IMO2020 SOx規制】川崎汽船/適合油5割先行確保。今秋-来春、星港・中国・パナマで

会見する浅野専務
会見する浅野専務

 川崎汽船が2020年開始の船舶SOx(硫黄酸化物)規制への対応として、硫黄分0・5%の低硫黄燃料(VLSFO)の先行調達を進めている。現在までシンガポール、中国、パナマで今年11月-20年3月の同社需要の約50%の確保にめどを付けた。さらに、8月にはSOx規制対応の専門組織「グローバルキャップ対応チーム」を立ち上げ、海技者3人を専属メンバーに、円滑な燃料転換を図っていく。

 「国際規則順守に向け、規制適合油の手配や燃料転換をスムーズに行い、船を止めないこと。そして経済的なインパクトを極力、最小化することが求められる」

 川崎汽船の環境技術委員長を務める浅野敦男代表取締役専務執行役員はSOx規制対応における海運会社の使命をそう語る。

 川崎汽船のSOx規制対応は自社船、用船を合わせた運航船400隻規模が対象となり、燃料消費量は年300万トン弱に達するとみられる。

 VLSFOの調達価格はMGO(マリンガスオイル)指標マイナスアルファで大手サプライヤーと合意。シンガポールなどでのVLSFO逼迫(ひっぱく)の可能性も考慮し、安定運航の万全のために早めの確保を図っている。

 燃料の品質確保に向けては昨年末以降、自動車船とケープサイズ計5隻でVLSFOのトライアルを実施。大手サプライヤーからサンプルの提供を受け、油の性状や燃焼性能、混合安定性を確認し、良好な結果を得た。

 8月に発足する「グローバルキャップ対応チーム」には専属の海技者3人に加え、安全運航グループと先進技術グループから数人が兼務で参加。主にVLSFOの補油計画や燃料切り替え時の技術的なオペレーションの立案を担う。

 川崎汽船グループの燃料切り替えは、低硫黄MGOにより、タンクに残った高硫黄C重油を希釈する方法を採用する。燃料ポンプで吸引しきれないタンク底部の高硫黄C重油の残油に対し、2倍の量の低硫黄MGOで希釈。この作業を2回繰り返すことで、20年1月以降の規制順守を万全とする。

 川崎汽船の試算によると、VLSFOで残油を希釈するよりも、MGOを使用した方がコストを低減できる。さらに事前準備として、残油をなるべく少なくするために、スラッジ分散剤を活用。
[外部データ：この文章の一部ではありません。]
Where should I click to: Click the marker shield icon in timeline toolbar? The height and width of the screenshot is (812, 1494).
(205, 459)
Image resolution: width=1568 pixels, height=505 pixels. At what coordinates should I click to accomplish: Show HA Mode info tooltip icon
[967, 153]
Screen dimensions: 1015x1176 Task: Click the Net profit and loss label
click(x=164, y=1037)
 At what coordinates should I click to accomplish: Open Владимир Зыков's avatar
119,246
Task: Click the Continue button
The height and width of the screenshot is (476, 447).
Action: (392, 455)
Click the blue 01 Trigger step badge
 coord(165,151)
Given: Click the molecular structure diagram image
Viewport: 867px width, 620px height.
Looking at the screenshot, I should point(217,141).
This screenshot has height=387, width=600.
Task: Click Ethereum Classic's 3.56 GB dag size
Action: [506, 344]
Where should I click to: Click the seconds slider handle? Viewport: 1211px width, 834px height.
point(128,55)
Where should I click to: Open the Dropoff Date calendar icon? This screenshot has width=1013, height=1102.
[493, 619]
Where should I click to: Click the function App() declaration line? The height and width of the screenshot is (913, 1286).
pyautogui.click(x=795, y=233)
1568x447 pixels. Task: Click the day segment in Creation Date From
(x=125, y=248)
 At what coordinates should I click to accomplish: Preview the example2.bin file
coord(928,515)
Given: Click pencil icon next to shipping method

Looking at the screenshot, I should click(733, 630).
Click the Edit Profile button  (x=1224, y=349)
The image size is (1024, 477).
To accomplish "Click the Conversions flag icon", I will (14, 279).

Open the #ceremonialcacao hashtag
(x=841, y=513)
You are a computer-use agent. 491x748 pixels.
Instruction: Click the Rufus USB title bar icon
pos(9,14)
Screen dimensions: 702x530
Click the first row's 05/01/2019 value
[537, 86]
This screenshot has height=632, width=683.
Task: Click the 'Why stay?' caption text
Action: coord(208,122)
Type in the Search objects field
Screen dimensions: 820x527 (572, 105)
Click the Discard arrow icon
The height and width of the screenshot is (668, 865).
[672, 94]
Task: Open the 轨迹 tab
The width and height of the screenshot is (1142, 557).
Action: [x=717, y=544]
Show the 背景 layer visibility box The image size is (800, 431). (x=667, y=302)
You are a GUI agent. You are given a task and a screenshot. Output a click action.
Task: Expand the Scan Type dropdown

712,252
自社船では既に15年から燃料タンクへのスラッジ分散剤の投入を続けており、SOx規制対応で用船にも対象を広げている。

 川崎汽船は今年初めから、荷主に燃料の切り替え方法を説明し、コスト負担への理解を求めてきた。運賃のBAF(燃料油割増金)についても、米調査大手S&PグローバルプラッツのVLSFO指標の反映だけでなく、当面の指標の不安定感を考慮して、今秋-来春までは実際の航海ごとの補油価格を適用する特別スキームも検討する考え。

 BAFの精算方法は、バルカーが1航海ごとの反映が基本。一方、自動車船などでは3カ月単位で後から運賃に反映する手法が主流となっており、今回の規制開始時には海運会社の負担が大きくなる懸念があるため、1カ月ごとの精算や、実際にVLSFOへの切り替え開始時期に合わせた運賃への反映を要請していく。